• [Page extract]:
Overview

Roxadustat (FG-4592, ASP1517, Anatomical Therapeutic Classification (ATC) code B03XA05) is an orally administered small molecule drug that prevents the enzymatic degradation of HIF-1α by inhibiting the PHD enzymes[1]. As an orally active hypoxia-inducible factor prolyl hydroxylase (HIF-PHD) inhibitor, it treats anemia in patients with dialysis-dependent chronic kidney disease (CKD).

Uses

The drug was developed by FibroGen in collaboration with Astellas and AstraZeneca and was approved in China in December 2018 as a first-in-class potent HIF-PHD inhibitor. HIF-PHD enzymes regulate the degradation of transcription factors in the HIF family under normal oxygen conditions. Inhibition of these enzymes stabilizes HIF and enhances its activity, increasing endogenous erythropoietin (EPO) production and allowing erythropoiesis to occur. The drug also increases iron bioavailability by suppressing peptide hormone hepcidin levels, thus ameliorating anemia by boosting the body's natural oxygen-sensing and response system without requiring intravenous iron supplementation. Roxadustat can also be prescribed to patients who use hemodialysis or peritoneal dialysis.

Synthetic method

FibroGen reported the first small-scale synthesis of roxadustat in 2004, and in 2014 this same organization devised a robust kilogram scale route depicted in below[2]. The nine-step synthetic sequence commenced with 5-bromophthalide 1, which was converted to 5-phenoxy phthalide 2 via a modified Ullman-type coupling. The reaction was performed on an 85 kg scale. The γ-lactone 2 was opened to furnish an acid chloride intermediate, which delivered methyl ester 3 upon treatment with MeOH. Substitution of benzyl chloride 3 with p-toluene sulfonyl glycine methyl ester (4) was carried out under Finkelstein conditions to produce intermediate 5, which then underwent base-mediated cyclization and subsequent aromatization to produce isoquinoline 6 in 58% yield from compound 2. Regiospecific Mannich aminomethylation of isoquinoline 6 was achieved with bis(dimethylamino)-methane 7 in acetic acid to furnish dimethylaminomethyl intermediate 8, which was subsequently activated with acetic anhydride to replace the dimethylamino group with an acetoxy moiety. The reaction yielded the intended isoquinolinol 10. The undesired bis-acetoxy adduct 9 could be recycled to generate additional compound 10 upon treatment with morpholine. Reduction of the acetoxy group under hydrogenation conditions yielded 11, and this intermediate was converted to roxadustat via treatment with glycine 12 and sodium methoxide.

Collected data
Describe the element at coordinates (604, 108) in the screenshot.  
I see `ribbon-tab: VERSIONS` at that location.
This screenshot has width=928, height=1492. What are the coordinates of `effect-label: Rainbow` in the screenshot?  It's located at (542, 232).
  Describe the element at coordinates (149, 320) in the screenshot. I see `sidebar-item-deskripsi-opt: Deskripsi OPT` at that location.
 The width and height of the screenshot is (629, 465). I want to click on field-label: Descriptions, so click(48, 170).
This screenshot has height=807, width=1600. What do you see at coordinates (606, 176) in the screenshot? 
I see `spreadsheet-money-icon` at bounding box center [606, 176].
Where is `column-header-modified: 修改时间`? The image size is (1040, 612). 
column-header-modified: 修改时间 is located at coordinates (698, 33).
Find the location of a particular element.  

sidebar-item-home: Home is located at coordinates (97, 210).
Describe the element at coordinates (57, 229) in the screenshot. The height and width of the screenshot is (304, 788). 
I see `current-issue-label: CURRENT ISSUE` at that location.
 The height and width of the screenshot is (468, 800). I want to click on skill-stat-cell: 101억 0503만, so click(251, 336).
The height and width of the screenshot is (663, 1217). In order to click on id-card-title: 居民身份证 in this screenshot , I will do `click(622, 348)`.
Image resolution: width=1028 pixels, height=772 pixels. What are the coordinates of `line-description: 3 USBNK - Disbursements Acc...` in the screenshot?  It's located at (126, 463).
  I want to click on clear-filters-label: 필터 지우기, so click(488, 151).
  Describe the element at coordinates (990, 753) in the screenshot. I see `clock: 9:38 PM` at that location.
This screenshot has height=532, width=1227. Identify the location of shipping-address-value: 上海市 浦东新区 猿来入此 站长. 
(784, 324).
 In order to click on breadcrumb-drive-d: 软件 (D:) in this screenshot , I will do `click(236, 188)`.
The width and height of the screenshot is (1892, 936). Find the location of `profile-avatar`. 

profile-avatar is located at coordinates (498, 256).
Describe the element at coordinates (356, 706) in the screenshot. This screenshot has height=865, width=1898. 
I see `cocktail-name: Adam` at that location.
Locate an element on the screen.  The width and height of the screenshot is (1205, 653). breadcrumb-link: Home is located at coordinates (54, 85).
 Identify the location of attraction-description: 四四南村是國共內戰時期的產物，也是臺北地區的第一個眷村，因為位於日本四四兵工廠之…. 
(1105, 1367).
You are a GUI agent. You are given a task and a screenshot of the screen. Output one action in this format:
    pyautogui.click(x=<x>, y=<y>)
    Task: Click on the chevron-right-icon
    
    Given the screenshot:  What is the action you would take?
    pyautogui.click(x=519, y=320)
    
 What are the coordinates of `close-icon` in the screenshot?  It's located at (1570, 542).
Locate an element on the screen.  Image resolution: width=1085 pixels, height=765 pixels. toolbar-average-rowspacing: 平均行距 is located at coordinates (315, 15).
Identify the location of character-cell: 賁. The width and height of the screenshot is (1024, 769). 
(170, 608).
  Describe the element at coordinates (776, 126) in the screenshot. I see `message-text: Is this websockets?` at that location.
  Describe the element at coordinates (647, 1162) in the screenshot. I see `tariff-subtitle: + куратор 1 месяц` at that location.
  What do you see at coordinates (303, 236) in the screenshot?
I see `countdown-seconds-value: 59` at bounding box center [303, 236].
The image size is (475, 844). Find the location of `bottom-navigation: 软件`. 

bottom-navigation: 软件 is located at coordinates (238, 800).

• [Task 1]:
From the roxadustat text, extract the passage starting with "The drug was" and going on through "or peritoneal dialysis.".
• [Task 2]:
Answer these questions using the roxadustat text:
(a) In what month and year was roxadustat approved in China?
(b) Which peptide hormone's levels does the drug suppress?
(c) On what scale was the modified Ullman-type coupling carried out?
• [Task 3]:
Proceed with the roxadustat text, picking up right after its final sentence.
The rows have nothing to do with the roxadustat text.

• [Result 1]:
The drug was developed by FibroGen in collaboration with Astellas and AstraZeneca and was approved in China in December 2018 as a first-in-class potent HIF-PHD inhibitor. HIF-PHD enzymes regulate the degradation of transcription factors in the HIF family under normal oxygen conditions. Inhibition of these enzymes stabilizes HIF and enhances its activity, increasing endogenous erythropoietin (EPO) production and allowing erythropoiesis to occur. The drug also increases iron bioavailability by suppressing peptide hormone hepcidin levels, thus ameliorating anemia by boosting the body's natural oxygen-sensing and response system without requiring intravenous iron supplementation. Roxadustat can also be prescribed to patients who use hemodialysis or peritoneal dialysis.

• [Result 2]:
(a) December 2018
(b) Hepcidin
(c) An 85 kg scale

• [Result 3]:
Clinical Toxicities

In a meta-analysis of 30 studies comprising 13,146 patients, more adverse events were reported with roxadustat than with placebo, such as diarrhea (RR 1.21, 95% CI 1.00–1.47), nausea (RR 1.46, 95% CI 1.09–1.97), edema (RR 1.32, 95% CI 1.01–1.59), hyperkalemia (RR 1.27, 95% CI 1.05–1.54), and arterial hypertension (RR 1.34, 95% CI 1.02–1.76). With roxadustat, a rise in serum potassium and a decrease in blood bicarbonate have been reported[1]. Compared with exogenous ESA, roxadustat was associated with more frequent adverse events such as vomiting (RR 1.30, 95% CI 1.02–1.65), headache (RR 1.27, 95% CI 1.05–1.53), and thrombosis (RR 1.31, 95% CI 1.05–1.63). Roxadustat might unfavorably lead to the growth of renal cysts in autosomal dominant polycystic kidney disease (ADPKD) because the HIF pathway appears to be involved in cyst progression. Roxadustat led to reduced thyroid-stimulating hormone levels in a multimorbid hemodialysis patient, but, to date, the mechanism and clinical implications are unclear.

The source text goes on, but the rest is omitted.